如果你只工作在神經網路演算法領域,那麼你對資料閉環的期望要降低50%。因為,資料閉環並不會解決所有問題。資料閉環在傳統的軟體工程領域早已運用了超過20年,人工智慧時代的資料閉環仍然沒有脫離傳統資料閉環的流程,有部分問題仍然需要走傳統的資料閉環的流程解決。
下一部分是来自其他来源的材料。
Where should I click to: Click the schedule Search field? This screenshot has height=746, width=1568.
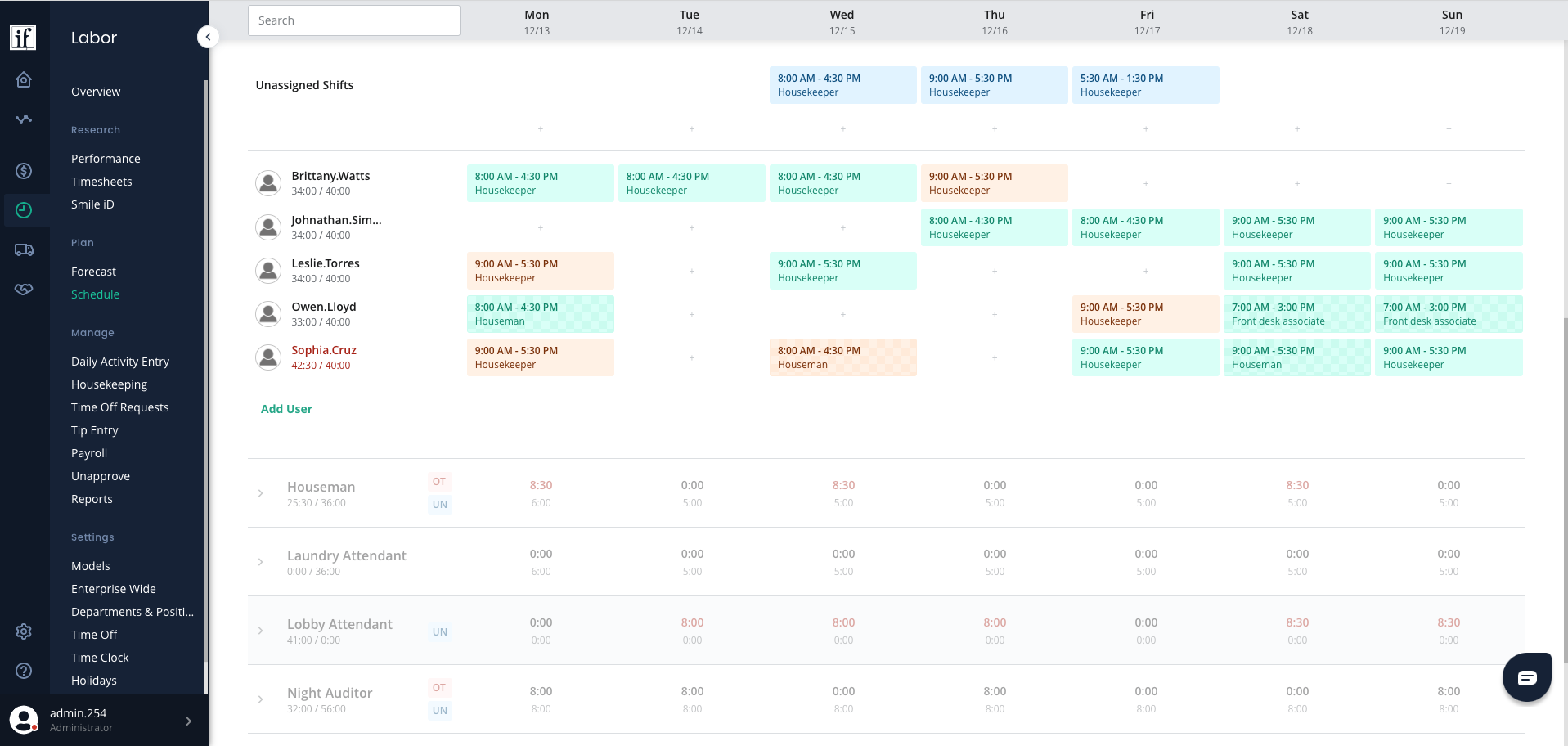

如果你以前工作在軟體工程領域,那麼你對資料閉環的重要性認知要提升10倍。因為在人工智慧時代,資料的質量,直接決定了人工智慧模型的質量,決定了軟體質量。而高質量資料的獲取,對管理、運營和工具帶來了全新挑戰,我們必須認真對待。
參考文獻:
- 多出 20 倍?Android 收集的使用者資料量遠超 iPhone,谷歌官方對測試結果提出質疑 https://zhuanlan.zhihu.com/p/361285373
- 蔚來之後,小鵬汽車輔助駕駛也出事了 https://m.thepaper.cn/baijiahao_14706745
- 輔助駕駛又出事故?小鵬汽車高速公路撞上前方掛車,車主:差點沒命 https://page.om.qq.com/page/OMZj0kBYCcc3K3Pt7C-gUKjw0
- 雙語字幕 特斯拉AI高階總監 Andrej Karpathy 2020年2月演講:AI for Full-Self Driving https://www.bilibili.com/video/BV1GA411B7V7
- 使用者思維與資料閉環的威力 https://xueqiu.com/5189737826/157401195
- 蔚來ES8開L2撞人又撞車,為啥裝24個感測器都躲不開? https://xueqiu.com/5669246763/170896540
- 貨拉拉攜⼿神策資料,資料賦能企業,實現顛覆式創新 https://www.sensorsdata.cn/blog/20190212/
注:本文僅代表個人觀點,與任何組織和單位都無關。